> **Task goal**
For the word "Collapse", report how many lines of the records below contain it, and nothing more.

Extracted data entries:

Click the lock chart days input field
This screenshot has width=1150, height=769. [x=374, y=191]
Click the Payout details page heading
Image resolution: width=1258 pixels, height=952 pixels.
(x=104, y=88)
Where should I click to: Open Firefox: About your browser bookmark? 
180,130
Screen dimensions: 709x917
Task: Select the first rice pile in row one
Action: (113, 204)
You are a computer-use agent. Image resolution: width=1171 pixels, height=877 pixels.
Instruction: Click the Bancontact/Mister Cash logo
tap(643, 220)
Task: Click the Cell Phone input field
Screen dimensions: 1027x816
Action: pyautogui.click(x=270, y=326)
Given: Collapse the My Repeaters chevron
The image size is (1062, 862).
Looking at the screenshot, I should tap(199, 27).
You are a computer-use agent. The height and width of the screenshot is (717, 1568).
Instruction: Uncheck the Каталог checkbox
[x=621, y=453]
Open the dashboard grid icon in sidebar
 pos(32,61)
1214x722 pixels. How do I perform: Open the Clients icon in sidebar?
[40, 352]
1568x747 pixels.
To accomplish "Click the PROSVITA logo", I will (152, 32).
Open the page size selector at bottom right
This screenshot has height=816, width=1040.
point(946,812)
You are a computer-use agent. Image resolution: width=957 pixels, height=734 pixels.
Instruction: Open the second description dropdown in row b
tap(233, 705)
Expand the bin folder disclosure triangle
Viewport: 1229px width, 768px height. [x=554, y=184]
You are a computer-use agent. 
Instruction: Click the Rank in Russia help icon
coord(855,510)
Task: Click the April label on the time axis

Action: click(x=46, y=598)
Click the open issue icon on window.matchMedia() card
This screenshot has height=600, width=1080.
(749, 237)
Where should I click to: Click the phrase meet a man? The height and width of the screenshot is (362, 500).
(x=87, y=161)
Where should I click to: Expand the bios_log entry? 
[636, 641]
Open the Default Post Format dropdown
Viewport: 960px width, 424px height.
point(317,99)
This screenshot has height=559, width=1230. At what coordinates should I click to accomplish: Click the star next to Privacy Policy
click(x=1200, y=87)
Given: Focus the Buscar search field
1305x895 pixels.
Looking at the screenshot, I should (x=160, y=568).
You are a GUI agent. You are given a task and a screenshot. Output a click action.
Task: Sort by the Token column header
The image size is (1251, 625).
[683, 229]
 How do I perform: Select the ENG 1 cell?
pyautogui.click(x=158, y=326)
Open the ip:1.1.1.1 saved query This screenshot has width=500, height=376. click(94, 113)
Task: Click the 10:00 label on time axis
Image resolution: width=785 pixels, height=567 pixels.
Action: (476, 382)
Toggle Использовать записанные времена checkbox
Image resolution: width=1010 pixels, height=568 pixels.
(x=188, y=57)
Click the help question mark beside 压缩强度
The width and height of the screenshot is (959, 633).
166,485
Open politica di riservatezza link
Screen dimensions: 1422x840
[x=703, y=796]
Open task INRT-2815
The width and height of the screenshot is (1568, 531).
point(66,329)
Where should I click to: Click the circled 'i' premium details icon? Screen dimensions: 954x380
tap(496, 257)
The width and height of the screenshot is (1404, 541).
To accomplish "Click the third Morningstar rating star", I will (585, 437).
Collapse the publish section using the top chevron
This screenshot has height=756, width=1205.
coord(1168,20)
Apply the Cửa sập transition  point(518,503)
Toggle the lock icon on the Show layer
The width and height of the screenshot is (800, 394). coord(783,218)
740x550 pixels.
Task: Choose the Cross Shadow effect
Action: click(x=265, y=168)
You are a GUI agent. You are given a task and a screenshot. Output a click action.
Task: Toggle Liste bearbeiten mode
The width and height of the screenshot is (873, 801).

> **Task response**
2